By now you have probably seen the latest news from our friends at AVI BioPharma, announcing it has initiated dosing in a Phase 2 study of eteplirsen, their lead exon-skipping therapeutic candidate for the treatment of Duchenne. Parent Project Muscular Dystrophy has been a long-time believer in the work being done at AVI and was happy to provide a $50,000 travel grant to help patients participating in this study. If you attended AVI's presentation at this year's Connect Conference in Baltimore or if you listened in on the webinar AVI hosted in early summer, you know that this company, led by CEO Chris Garabedian, is determined to help us end Duchenne.

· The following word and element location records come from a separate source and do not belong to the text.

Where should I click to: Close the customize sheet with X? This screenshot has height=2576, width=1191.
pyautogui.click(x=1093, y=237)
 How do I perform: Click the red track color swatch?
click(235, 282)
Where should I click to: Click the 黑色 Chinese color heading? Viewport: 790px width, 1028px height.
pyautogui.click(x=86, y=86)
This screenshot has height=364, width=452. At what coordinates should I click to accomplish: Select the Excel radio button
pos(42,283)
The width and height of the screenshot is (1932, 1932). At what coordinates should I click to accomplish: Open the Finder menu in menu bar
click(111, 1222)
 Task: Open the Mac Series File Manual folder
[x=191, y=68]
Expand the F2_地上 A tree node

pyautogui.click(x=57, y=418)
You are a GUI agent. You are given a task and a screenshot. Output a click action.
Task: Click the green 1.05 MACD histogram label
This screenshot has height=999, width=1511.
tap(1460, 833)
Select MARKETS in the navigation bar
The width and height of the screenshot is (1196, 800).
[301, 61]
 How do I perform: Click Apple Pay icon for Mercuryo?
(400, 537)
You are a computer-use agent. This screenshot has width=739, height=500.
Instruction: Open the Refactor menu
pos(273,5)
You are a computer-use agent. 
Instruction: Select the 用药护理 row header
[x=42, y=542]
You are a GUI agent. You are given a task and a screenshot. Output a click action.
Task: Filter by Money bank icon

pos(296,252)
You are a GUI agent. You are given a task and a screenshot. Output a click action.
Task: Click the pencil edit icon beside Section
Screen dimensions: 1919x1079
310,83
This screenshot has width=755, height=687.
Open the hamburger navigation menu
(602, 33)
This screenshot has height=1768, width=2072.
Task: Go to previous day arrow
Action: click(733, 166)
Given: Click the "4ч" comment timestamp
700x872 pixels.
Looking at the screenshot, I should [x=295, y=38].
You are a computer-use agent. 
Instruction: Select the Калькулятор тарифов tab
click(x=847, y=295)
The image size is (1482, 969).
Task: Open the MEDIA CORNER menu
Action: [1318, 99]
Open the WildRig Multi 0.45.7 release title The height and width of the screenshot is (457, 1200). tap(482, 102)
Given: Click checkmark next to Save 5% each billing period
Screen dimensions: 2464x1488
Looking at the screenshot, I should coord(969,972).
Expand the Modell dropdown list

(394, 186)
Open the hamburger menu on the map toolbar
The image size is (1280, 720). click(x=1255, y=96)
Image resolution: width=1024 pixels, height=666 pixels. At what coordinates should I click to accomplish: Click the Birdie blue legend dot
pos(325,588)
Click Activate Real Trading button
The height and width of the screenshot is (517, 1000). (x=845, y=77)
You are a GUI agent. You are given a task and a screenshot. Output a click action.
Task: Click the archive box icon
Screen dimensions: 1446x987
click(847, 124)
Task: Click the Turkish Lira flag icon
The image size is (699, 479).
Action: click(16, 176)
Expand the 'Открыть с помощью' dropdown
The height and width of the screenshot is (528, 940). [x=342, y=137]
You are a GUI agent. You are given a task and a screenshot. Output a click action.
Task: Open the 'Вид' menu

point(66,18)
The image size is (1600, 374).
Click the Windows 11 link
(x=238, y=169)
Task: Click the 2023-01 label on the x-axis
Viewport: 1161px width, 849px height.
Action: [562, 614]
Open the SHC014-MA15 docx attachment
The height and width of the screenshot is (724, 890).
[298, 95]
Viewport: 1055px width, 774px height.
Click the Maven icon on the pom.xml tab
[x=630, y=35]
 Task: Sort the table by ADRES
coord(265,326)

Though Chris is relatively new to the company, he has been quick to embrace this community and made our sons' health a top priority: "We are excited to announce the initiation of our Phase 2 clinical trial of eteplirsen and appreciate the generous support that PPMD is providing toward patients’ travel costs. We look forward to continuing our evaluation of this promising therapeutic candidate in the longer Phase 2 clinical trial, which will prepare us to initiate a pivotal registration study. Our continued focus at AVI is to develop eteplirsen as quickly and efficiently as possible with the hope of achieving our goal of delivering a safe and effective treatment to patients."

There are many ways to support research to help projects maintain their momentum. If helping to shoulder the burden of travel expenses for patients participating in these trials keeps research moving forward as quickly as possible, we are happy to participate.

It is because of you that we are able to provide grants like this. Whether it is your involvement in our monthly giving program STIR, Coach To Cure MD, Run For Our Sons, hosting a fundraiser, or texting a $5 donation, you have given to this community and have made it possible for us to support critical research like this Phase 2 study.

Stay tuned for more announcements this fall regarding PPMD's commitment to funding the most promising research in the therapeutic pipeline. And as always, thank you for your commitment to this community and your commitment to helping end Duchenne for all of our sons.